§ Records supplied
--- START ---
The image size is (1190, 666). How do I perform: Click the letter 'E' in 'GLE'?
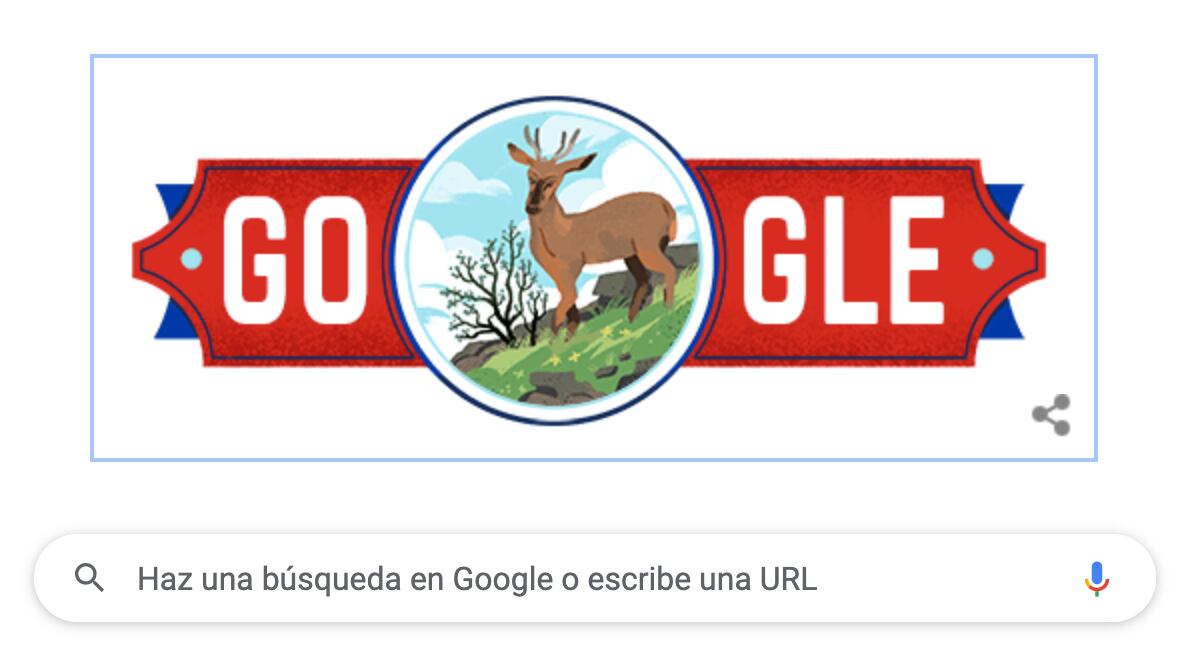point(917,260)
--- END ---
--- START ---
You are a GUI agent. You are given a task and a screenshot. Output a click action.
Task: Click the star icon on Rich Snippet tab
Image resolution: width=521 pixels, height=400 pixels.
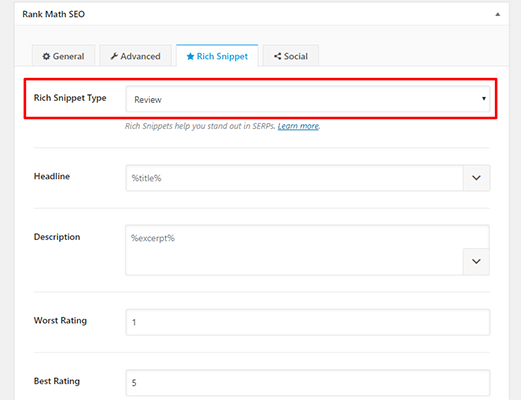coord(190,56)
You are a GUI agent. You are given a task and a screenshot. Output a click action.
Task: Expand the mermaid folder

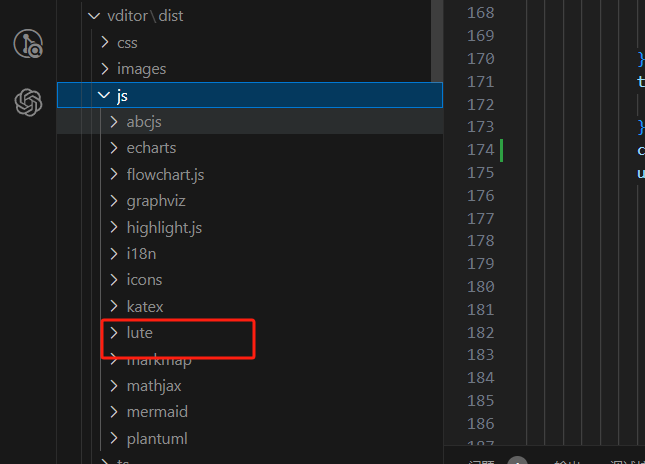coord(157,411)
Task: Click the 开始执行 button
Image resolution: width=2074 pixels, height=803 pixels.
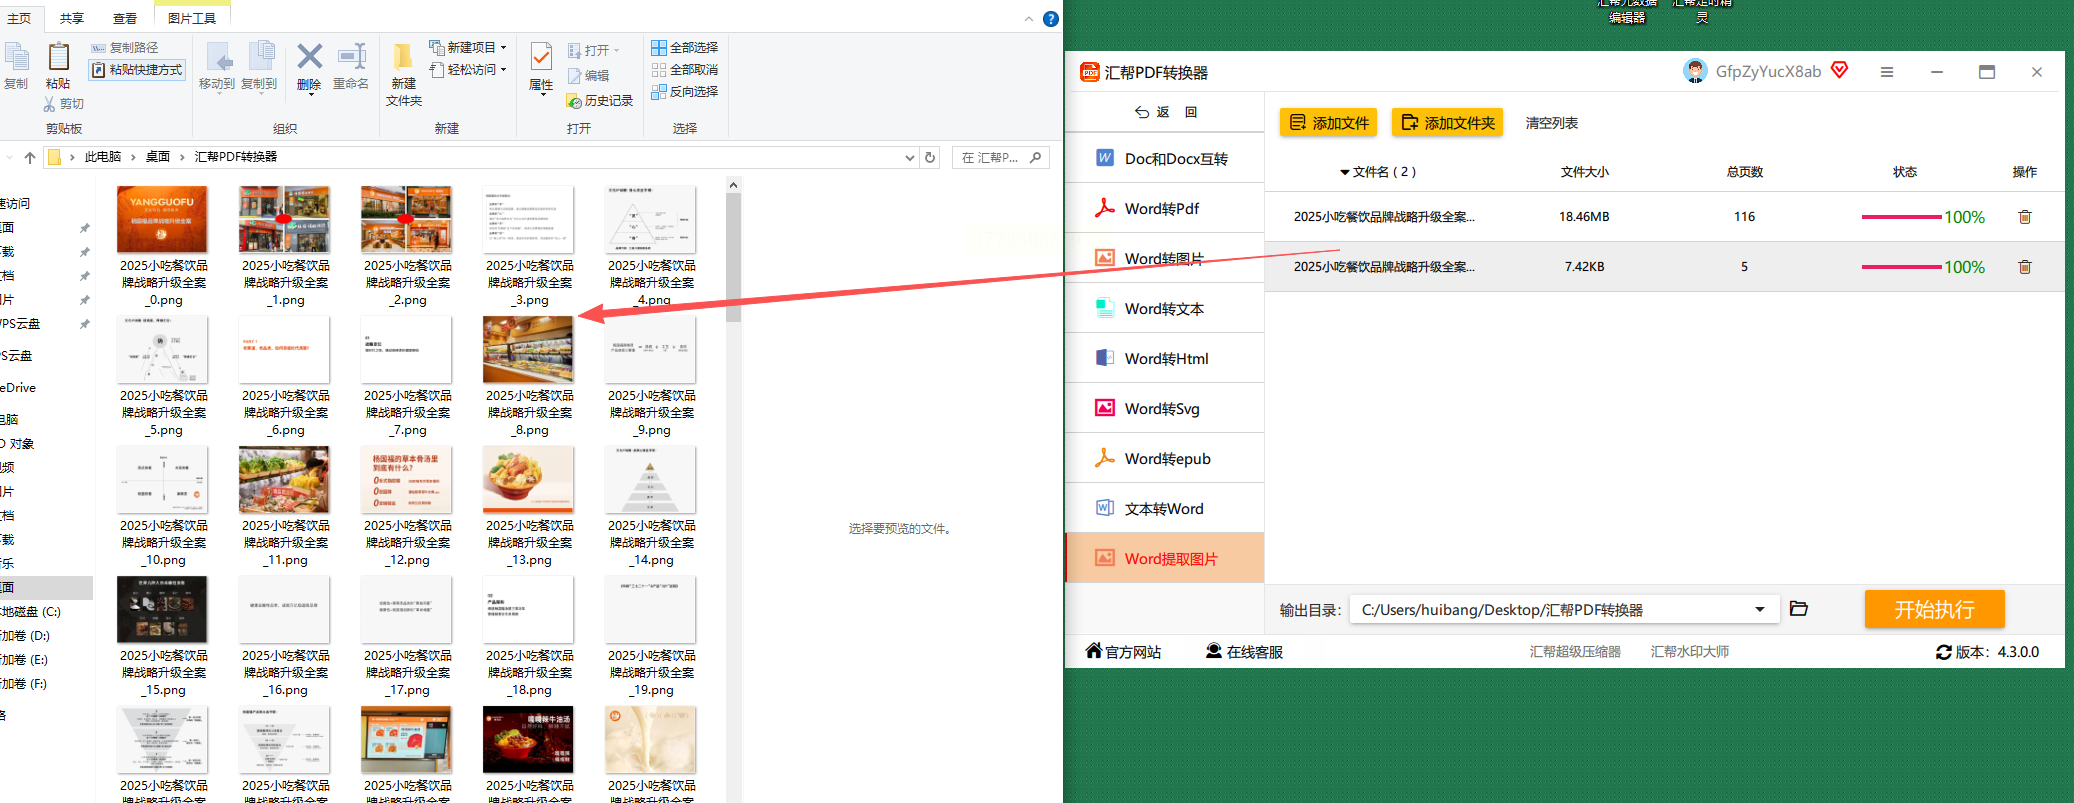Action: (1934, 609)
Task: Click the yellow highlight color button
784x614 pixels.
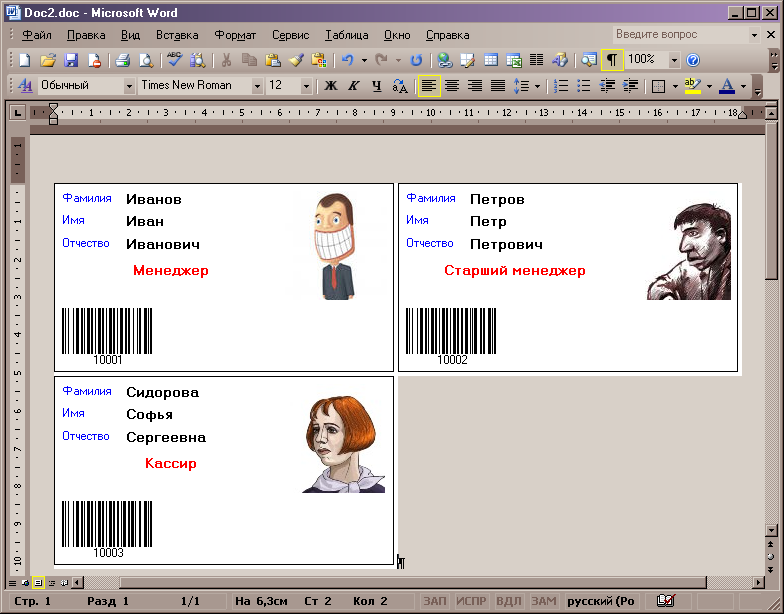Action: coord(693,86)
--- END ---
§ Instructions for the task
Going through the entries above, show each line that contains "button".

§ Answer for this exercise
Task: Click the 开始执行 button
Task: Click the yellow highlight color button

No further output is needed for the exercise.